EXERCISE PROMPT: The data below is to be set down again exactly as written.

PROVIDED DATA:
======

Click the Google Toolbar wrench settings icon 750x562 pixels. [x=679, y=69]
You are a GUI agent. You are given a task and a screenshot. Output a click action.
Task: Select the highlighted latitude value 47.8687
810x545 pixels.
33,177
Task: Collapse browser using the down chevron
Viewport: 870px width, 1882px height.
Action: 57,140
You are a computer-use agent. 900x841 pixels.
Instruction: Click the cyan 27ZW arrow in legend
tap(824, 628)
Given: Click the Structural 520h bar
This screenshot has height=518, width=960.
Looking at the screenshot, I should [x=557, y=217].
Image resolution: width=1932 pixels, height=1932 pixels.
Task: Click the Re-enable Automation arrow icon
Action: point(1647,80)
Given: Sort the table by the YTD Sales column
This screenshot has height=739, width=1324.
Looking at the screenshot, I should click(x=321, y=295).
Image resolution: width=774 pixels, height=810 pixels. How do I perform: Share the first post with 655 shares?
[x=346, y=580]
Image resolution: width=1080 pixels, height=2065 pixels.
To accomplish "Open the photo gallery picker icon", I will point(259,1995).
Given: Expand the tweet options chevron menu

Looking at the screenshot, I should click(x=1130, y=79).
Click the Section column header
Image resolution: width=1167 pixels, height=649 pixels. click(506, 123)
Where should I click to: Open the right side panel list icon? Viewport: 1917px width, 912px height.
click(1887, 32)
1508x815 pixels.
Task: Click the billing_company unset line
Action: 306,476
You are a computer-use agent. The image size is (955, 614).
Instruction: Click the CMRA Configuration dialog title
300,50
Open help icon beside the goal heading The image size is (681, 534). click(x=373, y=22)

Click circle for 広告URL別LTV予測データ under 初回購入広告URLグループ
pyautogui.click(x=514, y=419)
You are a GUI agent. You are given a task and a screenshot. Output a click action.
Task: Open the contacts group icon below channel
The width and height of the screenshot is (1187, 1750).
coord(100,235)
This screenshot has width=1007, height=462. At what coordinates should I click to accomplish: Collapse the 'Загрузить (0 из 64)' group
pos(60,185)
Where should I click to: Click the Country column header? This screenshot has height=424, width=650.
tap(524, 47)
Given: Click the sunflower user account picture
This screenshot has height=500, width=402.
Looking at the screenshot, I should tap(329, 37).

======

SOLUTION TO THIS TASK:
Click the Google Toolbar wrench settings icon 750x562 pixels. [x=679, y=69]
You are a GUI agent. You are given a task and a screenshot. Output a click action.
Task: Select the highlighted latitude value 47.8687
810x545 pixels.
33,177
Task: Collapse browser using the down chevron
Viewport: 870px width, 1882px height.
Action: 57,140
You are a computer-use agent. 900x841 pixels.
Instruction: Click the cyan 27ZW arrow in legend
tap(824, 628)
Given: Click the Structural 520h bar
This screenshot has height=518, width=960.
Looking at the screenshot, I should [x=557, y=217].
Image resolution: width=1932 pixels, height=1932 pixels.
Task: Click the Re-enable Automation arrow icon
Action: point(1647,80)
Given: Sort the table by the YTD Sales column
This screenshot has height=739, width=1324.
Looking at the screenshot, I should click(x=321, y=295).
Image resolution: width=774 pixels, height=810 pixels. How do I perform: Share the first post with 655 shares?
[x=346, y=580]
Image resolution: width=1080 pixels, height=2065 pixels.
To accomplish "Open the photo gallery picker icon", I will point(259,1995).
Given: Expand the tweet options chevron menu

Looking at the screenshot, I should click(x=1130, y=79).
Click the Section column header
Image resolution: width=1167 pixels, height=649 pixels. click(506, 123)
Where should I click to: Open the right side panel list icon? Viewport: 1917px width, 912px height.
click(1887, 32)
1508x815 pixels.
Task: Click the billing_company unset line
Action: 306,476
You are a computer-use agent. The image size is (955, 614).
Instruction: Click the CMRA Configuration dialog title
300,50
Open help icon beside the goal heading The image size is (681, 534). click(x=373, y=22)

Click circle for 広告URL別LTV予測データ under 初回購入広告URLグループ
pyautogui.click(x=514, y=419)
You are a GUI agent. You are given a task and a screenshot. Output a click action.
Task: Open the contacts group icon below channel
The width and height of the screenshot is (1187, 1750).
coord(100,235)
This screenshot has width=1007, height=462. At what coordinates should I click to accomplish: Collapse the 'Загрузить (0 из 64)' group
pos(60,185)
Where should I click to: Click the Country column header? This screenshot has height=424, width=650.
tap(524, 47)
Given: Click the sunflower user account picture
This screenshot has height=500, width=402.
Looking at the screenshot, I should tap(329, 37).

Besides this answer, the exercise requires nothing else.